November 7, 2025 AT 13:12
Dr. Monica Ellis-Blied
As someone who has reviewed over 300 blockchain projects in the last five years, I can say with absolute certainty: Carmin is not a cryptocurrency. It is a failed concept that was never meant to launch. The absence of a whitepaper, GitHub, testnet, or even a developer email is not an oversight - it is a red flag so loud it should be a federal warning.
Exchanges like Binance have a duty to protect retail investors. Listing a token with zero circulating supply is not just negligent - it is unethical. This is not innovation. This is exploitation dressed in blockchain jargon.
And yet, we still have people asking, ‘Is it a scam?’ No. It’s worse. It’s a *ghost*. A digital echo of a project that never lived. And until exchanges stop listing these phantoms, this will keep happening.

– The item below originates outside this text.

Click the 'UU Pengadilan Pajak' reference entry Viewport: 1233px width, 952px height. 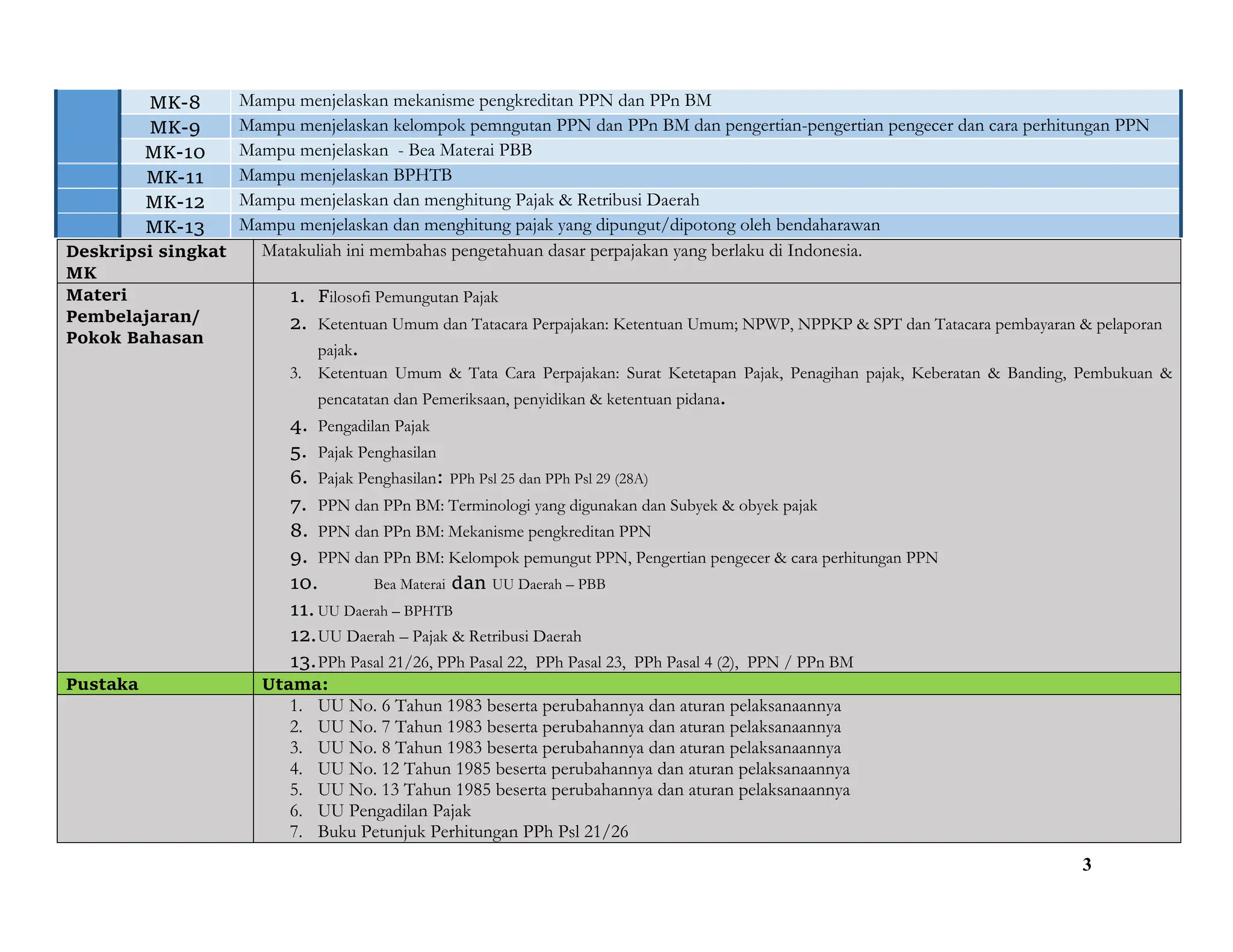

If you see a token with no supply, no code, no team - walk away. Not because you’re scared. Because you’re smart.
November 7, 2025 AT 18:37
Rosanna Gulisano
People who buy this are idiots. End of story. No supply means no value. No code means no future. You’re not investing. You’re donating to a scammer’s vanity project. Shame on you.
November 8, 2025 AT 05:58
Sheetal Tolambe
I know this sounds naive but maybe Carmin is just slow? Maybe they’re building in secret? I’ve seen projects take years before launch. Maybe they’re focused on real tech and not hype?

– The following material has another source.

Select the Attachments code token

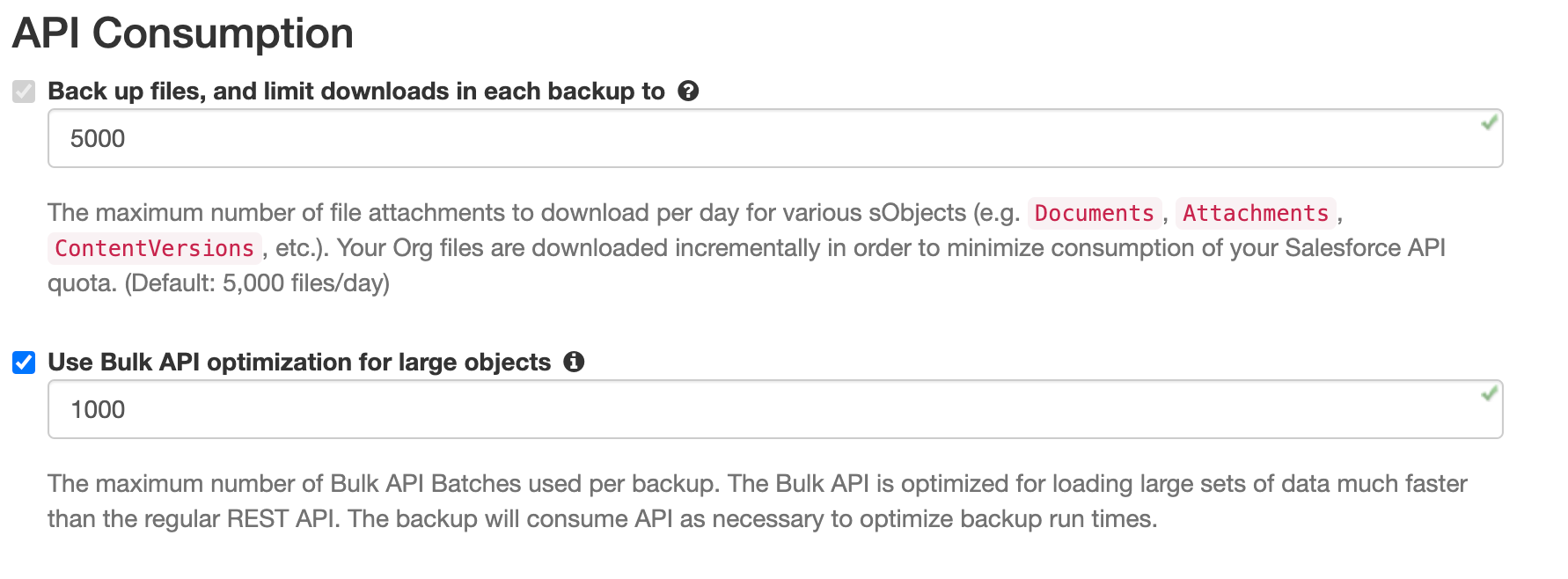1256,213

I still believe in blockchain. I just hope Carmin isn’t the one that breaks trust for everyone else.
November 8, 2025 AT 09:34
gurmukh bhambra
Carmin is a CIA project. They created it to track crypto buyers. Zero supply = no real tokens = no traceable wallets. They’re collecting your IP, your wallet address, your device fingerprint. When the time comes, they’ll freeze all crypto accounts. This is phase one of the global financial takeover. You think this is a coin? No. It’s a trap. They want you to believe it’s real so you’ll keep checking it. So they can map your behavior. Don’t fall for it.